木ノ葉隠れ創設編
-火影と側近-
こんなに時間を気にせずに散歩をしたのはいつぶりだろうかと、マダラは隣を歩くセンリを見て思った。こうしてセンリからと町を歩くのは戦をしていた頃からは考えられないほどゆったりとした時間だった。
まんぷく商店街と描かれた看板までの道を歩けば様々な人が二人に挨拶をする。
「センリ様、この間はありがとうございました」
そこに一人の少女が駆け寄ってきてセンリに頭を下げた。センリは微笑んでその頭を上げさせる。この間この里に越してきた商売一家の少女でその時の引越しを少し手伝ったセンリに、かなり感謝しているようだった。
『ちょっと手伝っただけだよ。それに、様なんて付けなくていいから!』
センリが手で制するが少女は勢いよく姿勢を正す。
「そういうわけにはいきません!」
少女の剣幕に苦笑いするセンリ。里の人々から慕われるのは当たり前の事なのにいつまでも腰が低いセンリを見てマダラも笑った。

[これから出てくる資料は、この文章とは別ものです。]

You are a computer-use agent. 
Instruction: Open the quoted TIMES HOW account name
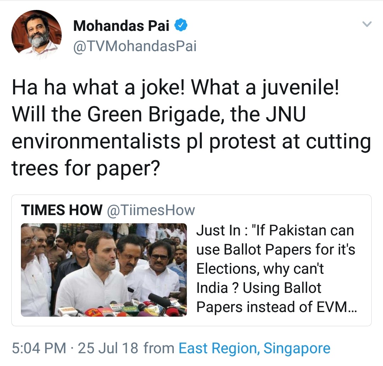pos(62,210)
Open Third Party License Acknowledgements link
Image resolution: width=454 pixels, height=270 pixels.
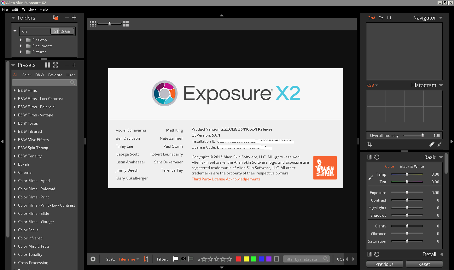pyautogui.click(x=226, y=179)
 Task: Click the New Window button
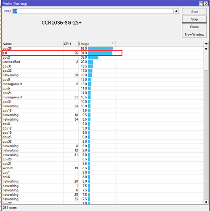194,35
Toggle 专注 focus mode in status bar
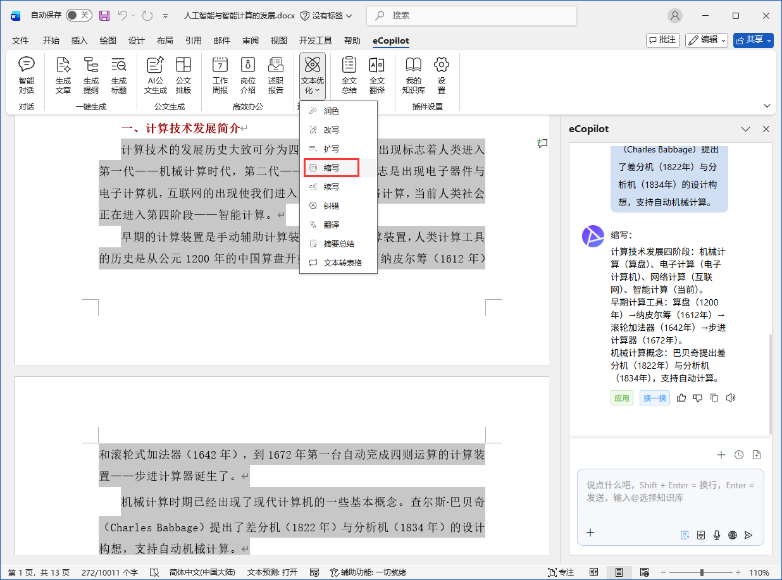The width and height of the screenshot is (782, 580). tap(560, 572)
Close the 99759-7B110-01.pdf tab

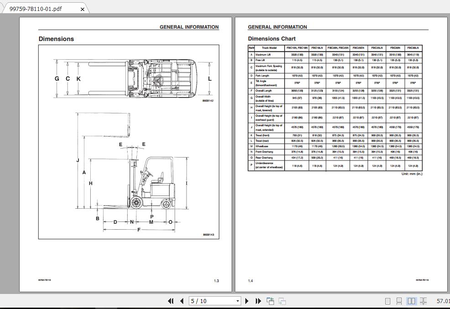(x=83, y=8)

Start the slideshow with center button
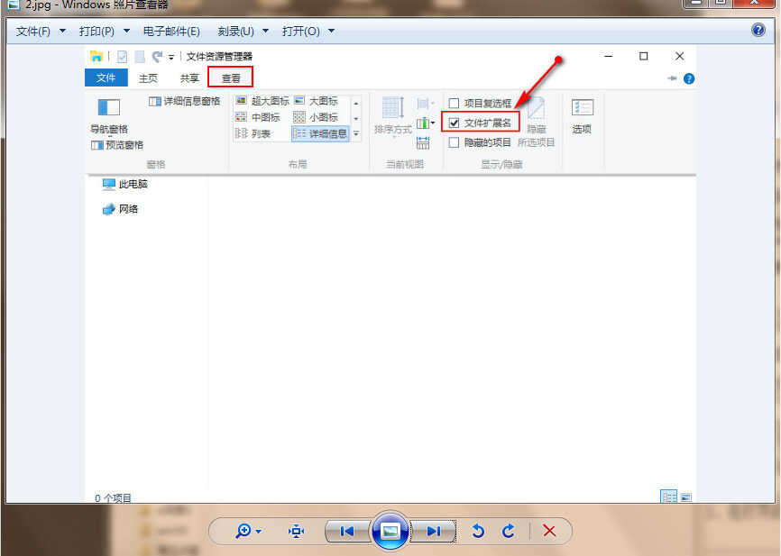391,531
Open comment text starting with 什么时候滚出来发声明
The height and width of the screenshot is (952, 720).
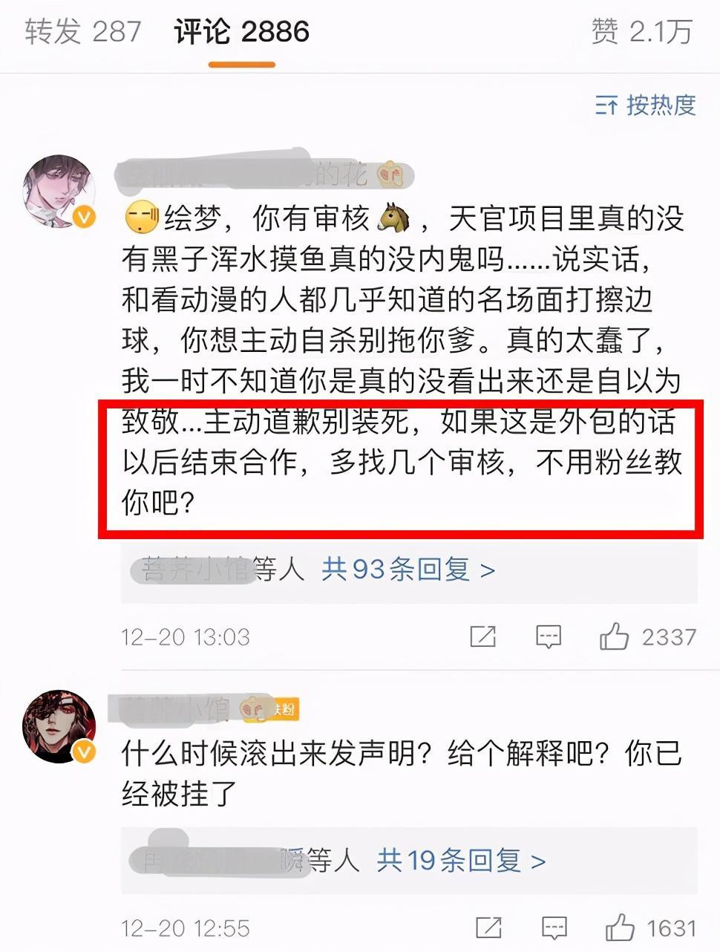(x=402, y=774)
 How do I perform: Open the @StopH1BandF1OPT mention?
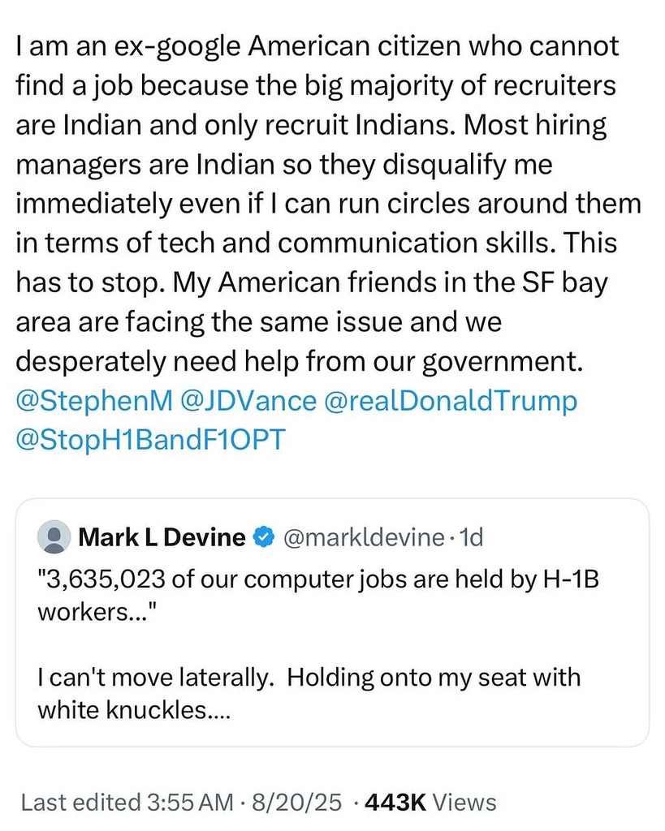pyautogui.click(x=150, y=440)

少女が再び頭を下げるのに困ったように笑って手を振り返すセンリ。
『そんな大層なものじゃないのになあ』
道端で売り物の玩具を覗いていた少年達に手を振り返しながらセンリがポツリと言った。
「慕われてる証拠だろう」
マダラの言葉にセンリはその顔を見上げる。
『それでもなんか変』
そう言って口を尖らせるセンリはまるで子どもだった。突然『あっ』とセンリが言うのでマダラが目線を前にやるとそこには道を歩いてくる袴姿の柱間がいた。柱間も二人に気付いて近寄る。

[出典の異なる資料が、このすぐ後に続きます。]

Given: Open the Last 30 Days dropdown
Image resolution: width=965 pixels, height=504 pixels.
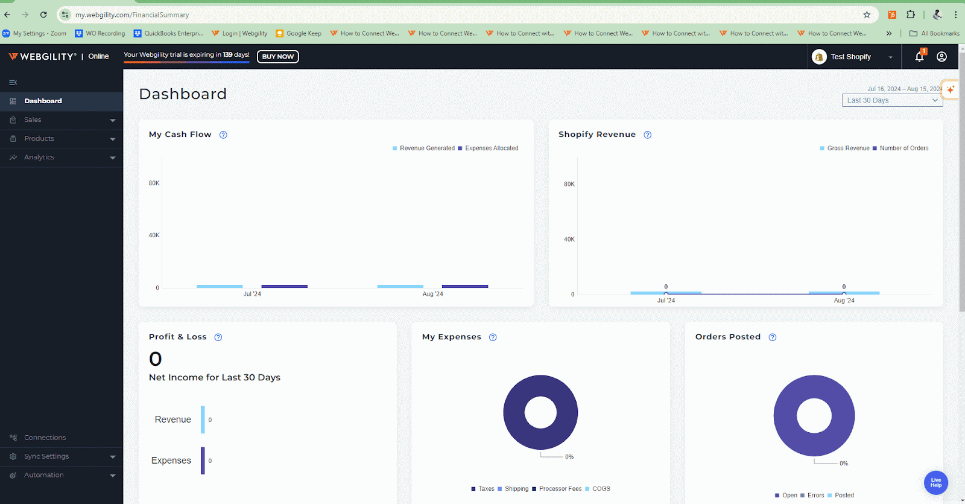Looking at the screenshot, I should [892, 100].
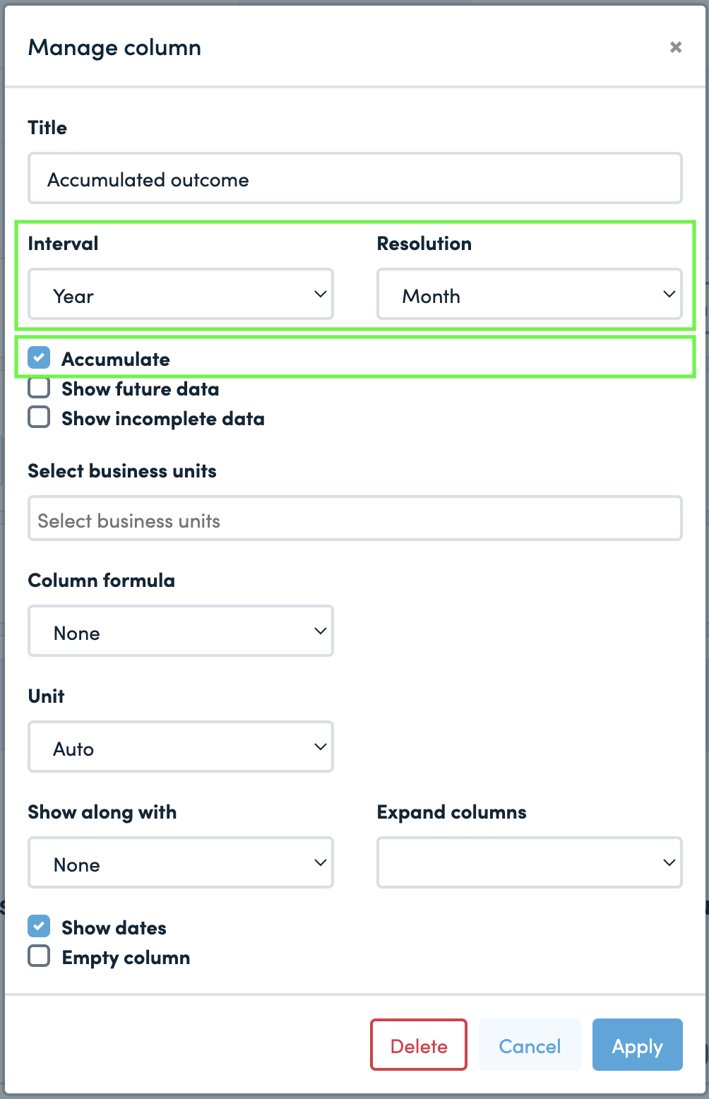Click the Title text field

click(355, 178)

『柱間!今ね、マダラと崖の上に行こうとしてたんだけど、一緒に行こうよ』
センリは切り立った崖の上を指さして柱間に言った。
「む。そうか。オレもちょうど二人に会いに行こうとしていたところぞ」
柱間がにこやかに言うので三人は崖に向かった。崖の下に着くとセンリは朗らかに言う。
『よし、じゃあ直角崖登りかな!』
「やるか、センリ。今度は負けんぞ?」
『お?じゃあ勝負だ柱…』
「やめろ。里の者に示しがつかないだろう」
『マダラってば自分が負けるからって…』
「昔もオレに負けていたしな」
「なんだとコラ…」
『よしよし、階段で登ろう』
懐かしいような会話をしながらセンリが階段へと向かう。直角崖登りをせずともそこには上まで長い階段が設けられていた。